Spectrum Sensing Security
From the security perspective, malicious users can increase spectrum sharing risks in sensing based DSA by two ways. On one hand, by always reporting primary users present, they can deter secondary users’ transmissions. On the other hand, by always reporting primary users absent, secondary users will bring harmful interference to primary systems. Reputation-based schemes are a common methodology to handle falsification attacks. Traditionally, sensing nodes with false reports are punished by a reduction to their reputation score. However, it may lead to punishment of benign nodes, since wireless channel irregularities such as fading and multipath also lead to false reports. Therefore, identifying the source of false report is important to identify true malicious users.

 

Spectrum Rights and Enforcement
How to define spectrum rights determines the allowable spectrum sharing methods. Dr.
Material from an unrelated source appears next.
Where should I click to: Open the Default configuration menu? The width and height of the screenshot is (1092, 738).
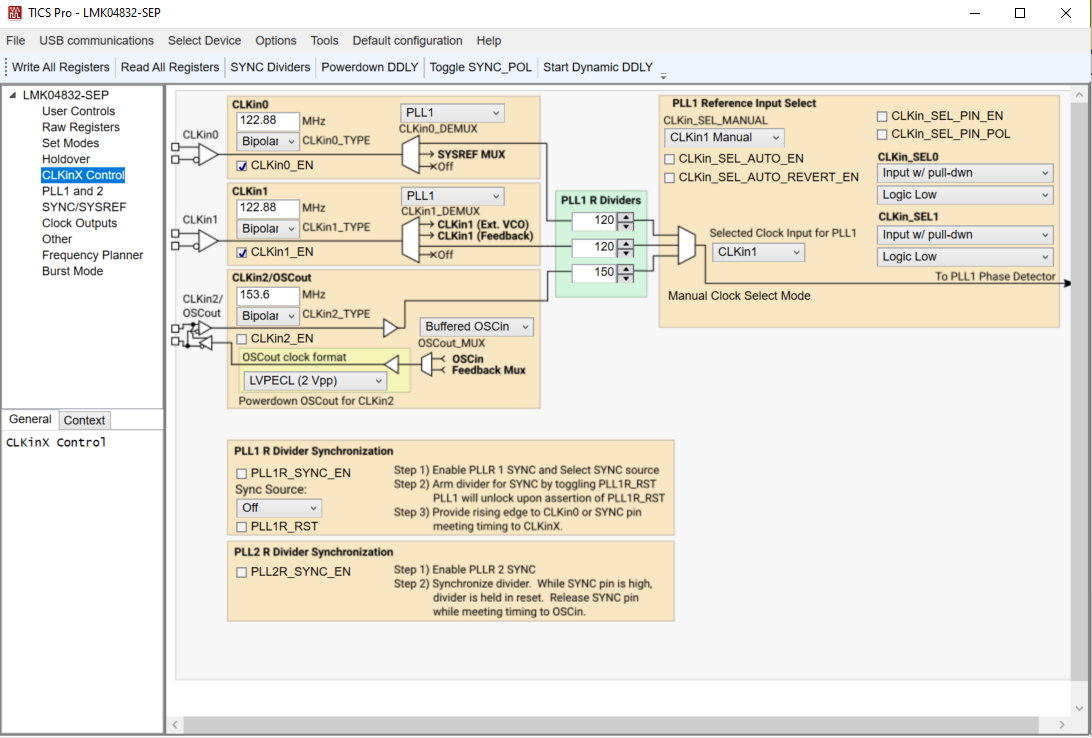click(x=407, y=40)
Weiss and I proposed defining spectrum rights as interference rights (similar to pollution rights). An interference right gives a user the right to interfere with another user up to a specified level. Under an interference rights regime, existing license holders can write interference rights on their licenses, which can be traded, combined, or exchanged with other users. Enforcement is another attempt that targets minimizing spectrum users’ uncertainties and risks. In enforcement related research, Drs. Weiss, Lehr, our colleagues and I provided a broader framework for evaluating enforcement under various modes of DSA in order to ensure license holders’ rights under different spectrum usage models, fairness in spectrum sharing among users, primary and secondary users’ conformance with contracts, detection of “free riders,” and fight for the “hit-and-run” problem.